Opdracht – Schrijf de tekst over de Turkse volkeren verder, te beginnen na de laatste zin.

Aangeleverde tekst –
"""

Maar de twee begrippen zijn verschillend. Kazachen, Azeri’s, Oeigoeren, Oezbeken, Kirgiezen, Tataren en vele anderen zijn Turken, zij het heel anders dan de Turken van Turkije.
Hun talen lijken op elkaar, en lang geleden deelden zij een gemeenschappelijke taal.
Maar eeuwen van uiteenlopende geschiedenis hebben de volkeren en hun talen aanzienlijk van elkaar gescheiden.
Wat de Turkse volkeren wel gemeen hebben, is dat zij allen hun oorsprong vinden in de Euraziatische steppe, een uitgestrekt vlak grasland dat zich uitstrekt van de oostelijke grenzen van Europa tot in China.
Voordat zij zich vestigden, waren zij nomaden, die elk jaar met de wisseling van de seizoenen lange afstanden aflegden over het Euraziatische supercontinent.

"""

Gegeven materiaal –
"""

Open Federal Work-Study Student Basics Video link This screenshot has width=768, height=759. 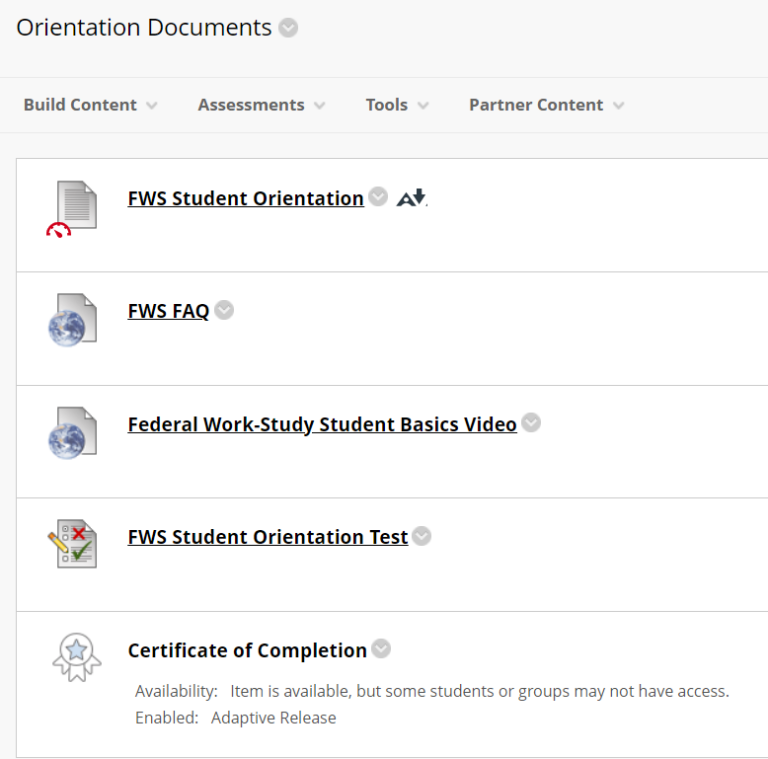(322, 424)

"""

Uitwerking –
Af en toe veroverden deze nomaden beschavingen in de buurt, zoals Perzië, China of India, maar deze pogingen resulteerden altijd in een snelle assimilatie in de inheemse cultuur, in plaats van andersom.
Hoewel veel nomadenstaten ongelooflijk machtig waren, lieten zij weinig geschreven bronnen na.
Dit maakt de studie van historische Turkse staten en volkeren ongelooflijk moeilijk, en het laat veel ruimte voor verbeelding of regelrechte uitvindingen.
Turkologie is een legitiem vakgebied, maar pseudo-Turkologie is iets heel anders, dat zich ver buiten de academische wereld uitstrekt tot in het land van fictie die zich voordoet als feit.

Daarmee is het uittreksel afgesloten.